Peering Deeply Into Network Traffic

A quick count earlier this month yielded more than two dozen different devices performing a variety of similar features: antivirus, intrusion detection, intrusion prevention and more. Almost all of the appliances perform what is known as stateful packet inspection: They superficially inspect data packages in clusters for potential threats. By and large, industry research indicates that this approach works just fine, helping VARs stop more than half of all enterprise attacks at the network door.

Still, those performance statistics aren't good enough for some. A handful of security companies recently have blazed new trails in perimeter hardware security, integrating a newer and more sophisticated inspection technology into channel-friendly appliances. This new technology, dubbed deep-packet inspection, scans every bit and byte of every piece of data as it crosses the network perimeter. While it takes slightly longer than stateful inspection, deep-packet results are off the charts"nearly 95 percent of all attacks never even make it past the firewall.

"We have customers who didn't even know they had been attacked when the Sasser worm hit until they looked at the log files," said Rick Kagan, vice president of marketing at Sunnyvale, Calif.-based Fortinet, which incorporates deep-packet inspection into its FortiGate appliance. "Our technology is that good."

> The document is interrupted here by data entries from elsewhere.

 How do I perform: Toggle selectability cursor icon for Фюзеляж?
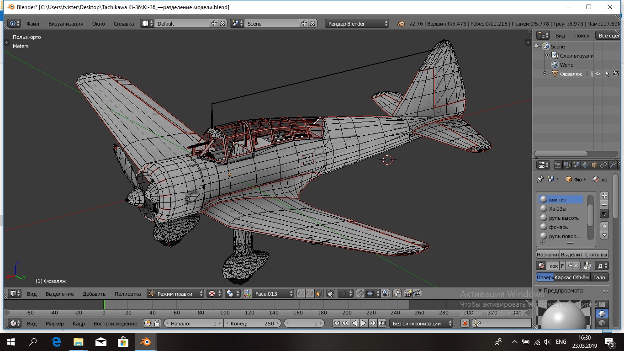tap(607, 74)
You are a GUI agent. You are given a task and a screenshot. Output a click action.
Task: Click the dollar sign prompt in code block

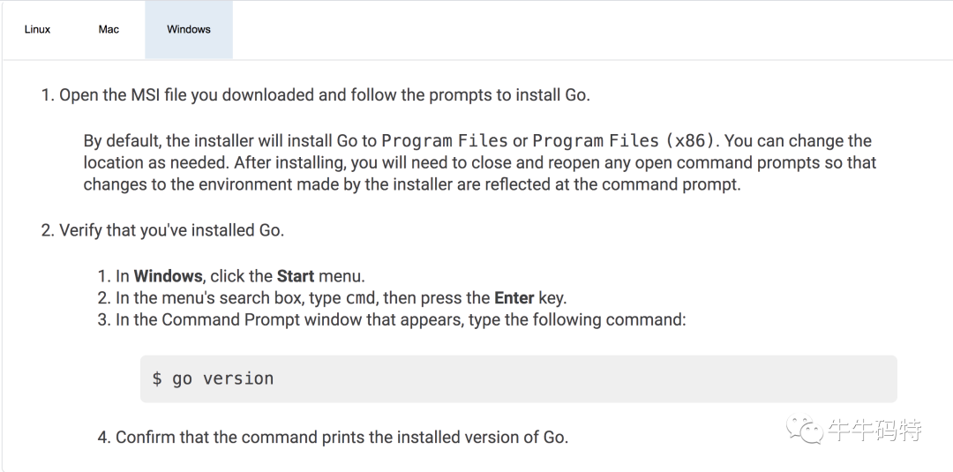click(x=157, y=378)
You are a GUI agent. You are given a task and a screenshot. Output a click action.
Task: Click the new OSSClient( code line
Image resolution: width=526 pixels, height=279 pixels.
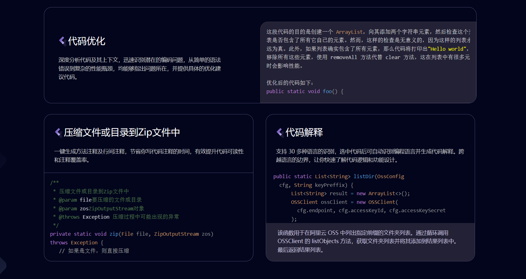coord(345,202)
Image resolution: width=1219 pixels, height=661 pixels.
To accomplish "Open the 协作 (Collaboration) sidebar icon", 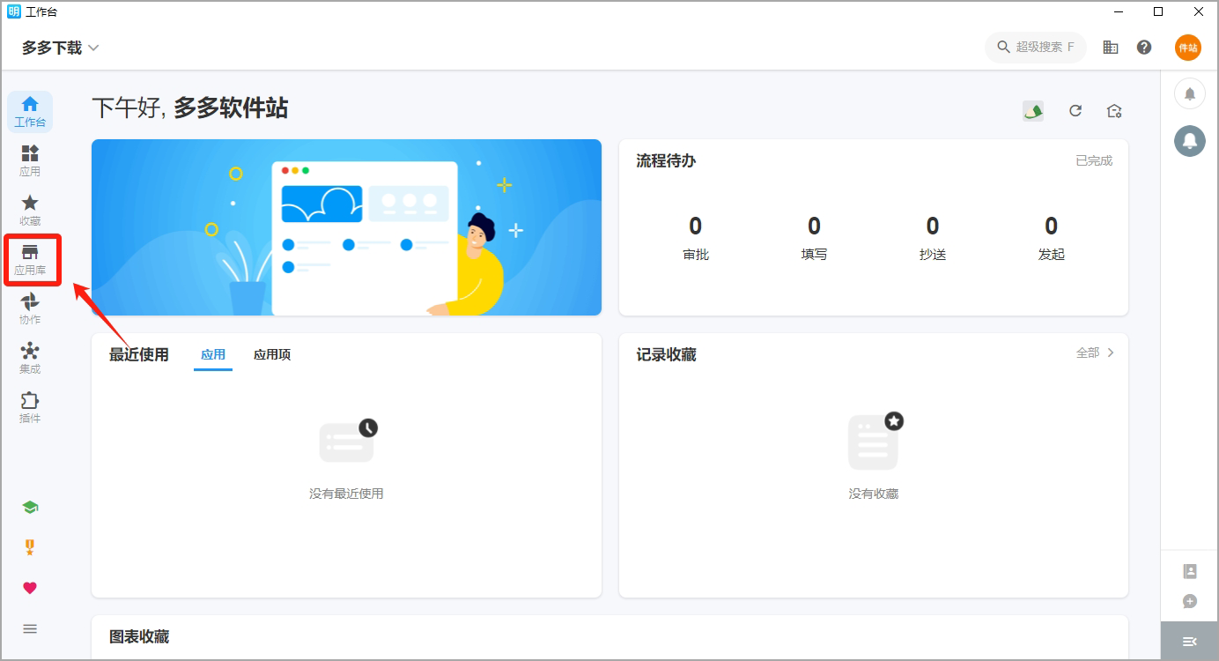I will 30,308.
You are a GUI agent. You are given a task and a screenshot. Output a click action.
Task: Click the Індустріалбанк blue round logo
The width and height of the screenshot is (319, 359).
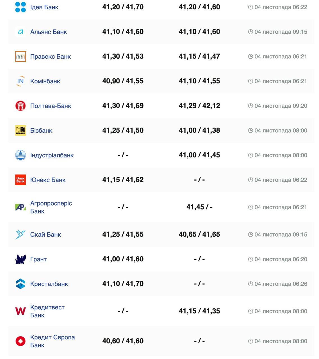pyautogui.click(x=20, y=155)
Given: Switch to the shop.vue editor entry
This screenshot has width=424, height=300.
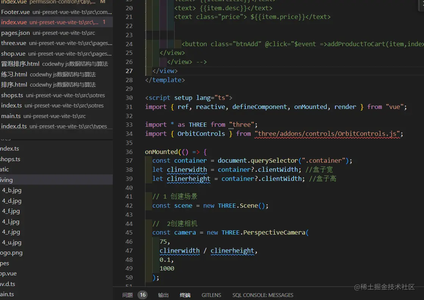Looking at the screenshot, I should (13, 54).
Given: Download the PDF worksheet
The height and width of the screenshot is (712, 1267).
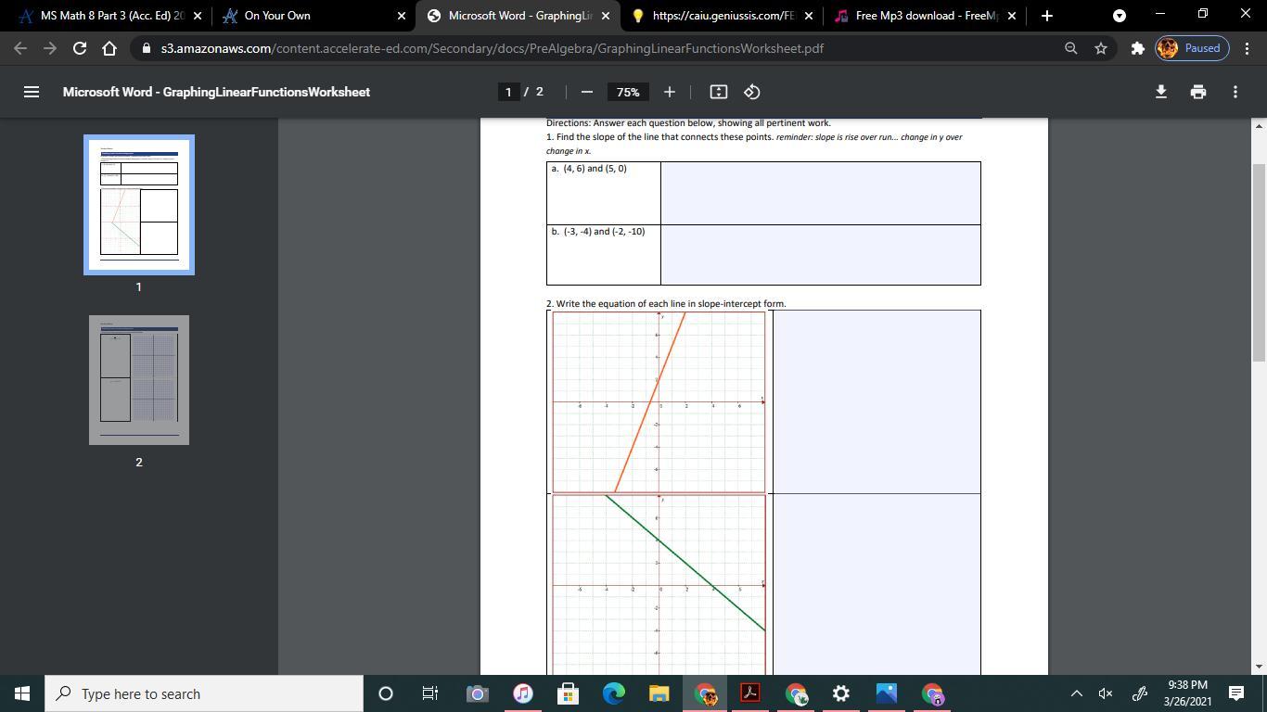Looking at the screenshot, I should 1160,92.
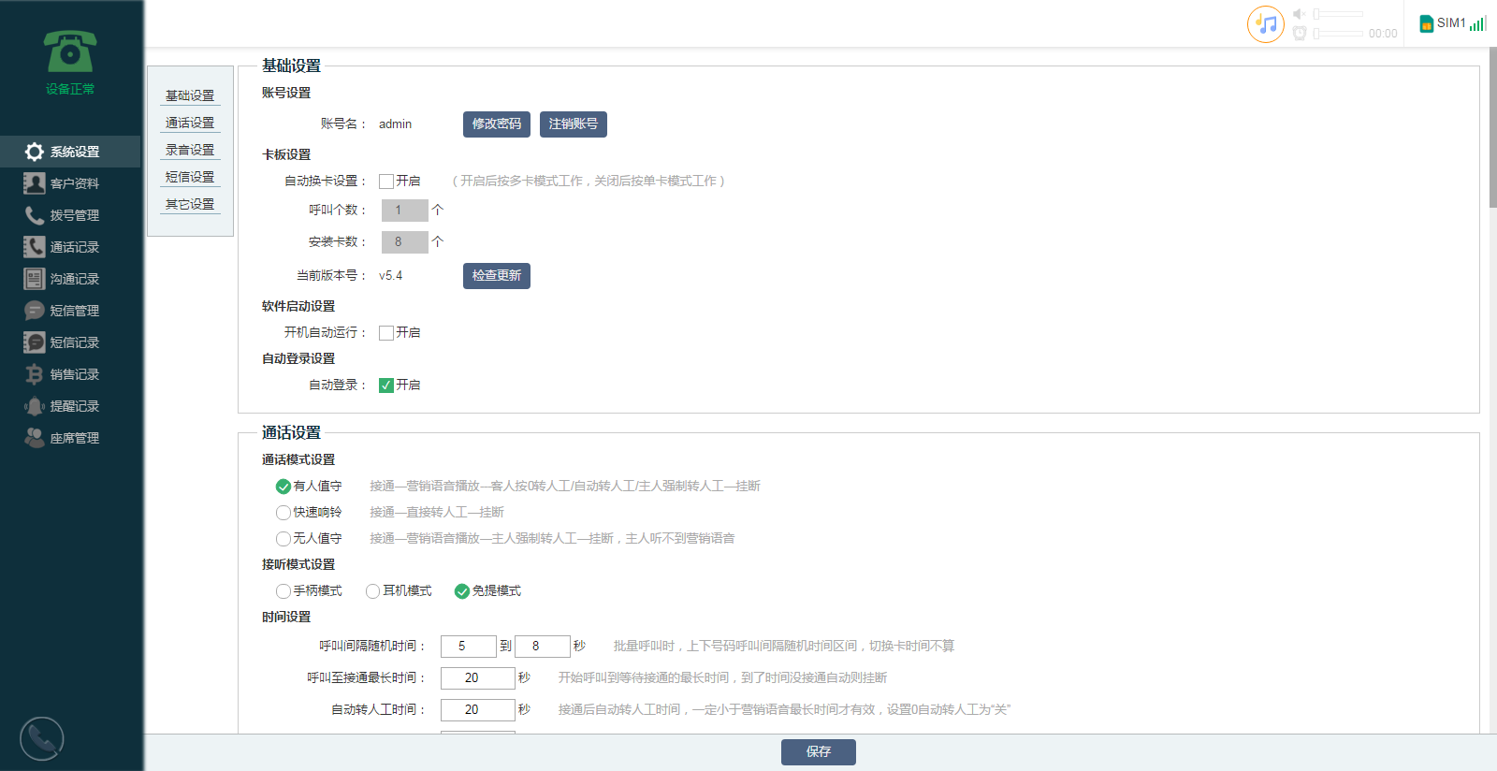Enable the 自动换卡设置 checkbox

point(386,182)
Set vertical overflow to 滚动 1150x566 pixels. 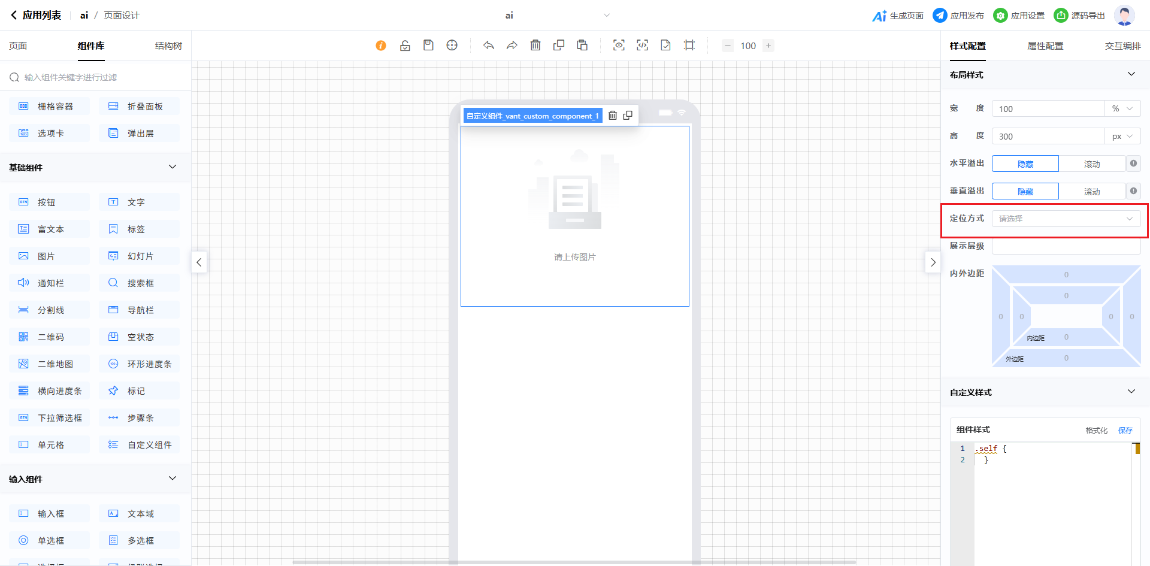(1091, 192)
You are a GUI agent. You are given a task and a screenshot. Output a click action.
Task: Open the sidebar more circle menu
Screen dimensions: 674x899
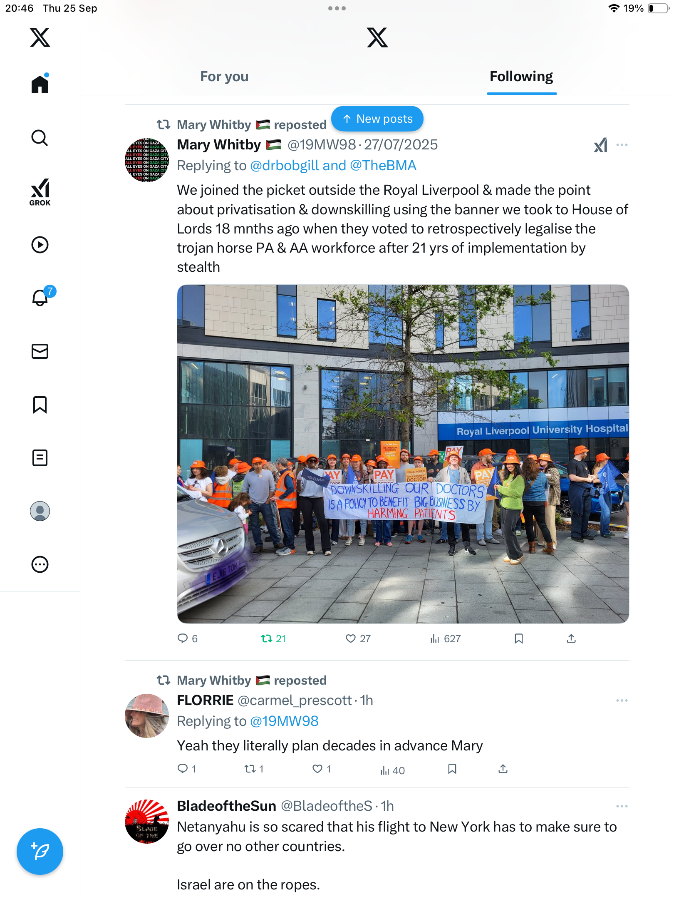pos(40,564)
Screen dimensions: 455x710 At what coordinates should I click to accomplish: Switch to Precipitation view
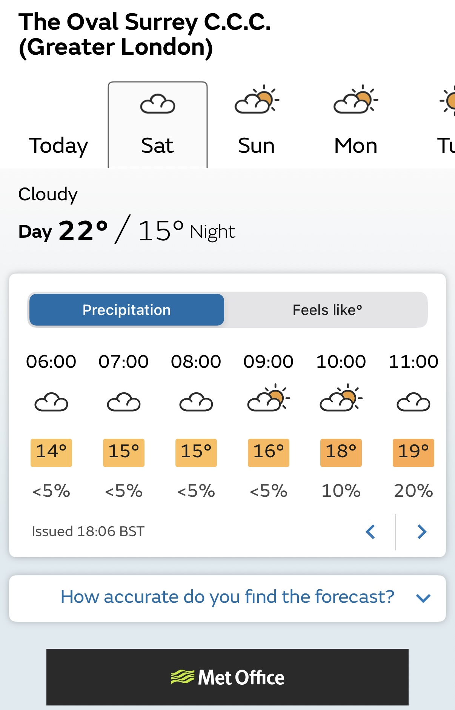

Fortinet has taken typical deep-packet inspection and run it though an ASIC-powered process for a feature that the firm calls Complete Content Protection. Through this process, FortiGate appliances take apart packets, scan them individually, glue them back together, and process them. The entire procedure takes less than half a second"not "realtime," but pretty darn close, Kagan said.

Fellow Sunnyvale vendor Juniper Networks offers similar technology with its NetScreen-5GT and NetScreen-ISG2000 gateways, which bundle stateful and deep-packet inspection with IPsec VPN services, antivirus technology and more. Earlier this month, Juniper unveiled the NetScreen-5GT ADSL, a device designed for remote-office locations connected to ADSL services.

Scott Walker, vice president of operations at Denver-based solution provider Accuvant, said the new product's inspection capabilities enable him to promise customers more than what many competitors offer. "The way we see it, deep-packet inspection is a great value-add," he said. "These types of technologies are the ones that really make a difference, and our customers know it."

At DeepNines Technologies, a relatively new vendor in Dallas, deep-packet inspection is only one part of an innovative overarching strategy to help channel partners add value by eliminating vulnerabilities altogether. The DeepNines solution, an appliance dubbed Sleuth9, actually sits outside the network router"an attempt to provide deep-inspection scanning on traffic before it gets anywhere near the network edge.

Company President Dan Jackson said that this outside-the-router approach enables DeepNines resellers to promise customers deep-packet inspection on all traffic passing in and out of the network. Because the device sits in front of a network firewall, it actually scans traffic without any noticeable delay, performing threat protection in what the company refers to as "stealth" mode.

"Too many times, organizations try to lock down routers and the more filters they apply to it, the more they actually degrade the performance," Jackson said. "Our goal is to provide top performance, and do it invisibly."

Of course no discussion of deep-packet inspection would be complete without mentioning Check Point Software Technologies, the Redwood City, Calif.-based vendor that essentially coined the technology last year. As part of its Interspect, Connectra and Firewall-1 gateway devices, Check Point offers both stateful and deep-packet inspection in one feature dubbed SmartDefense.

The functionality also integrates with the Check Point SMART management and reporting infrastructure to provide a single, centralized console for monitoring and auditing. According to Mark Noppe, enterprise sales leader at Allstream Security Solutions, Chicago, this type of usability is what sets Check Point's technology apart, and what will most likely characterize the deep-packet integrated appliance market moving forward.

"In the integrated appliance world of today, superior technologies that focus on deep-packet inspection are out there," Noppe said. "Now it's up to vendors to provide [solution providers] with interfaces that make the technology understandable and easy to use."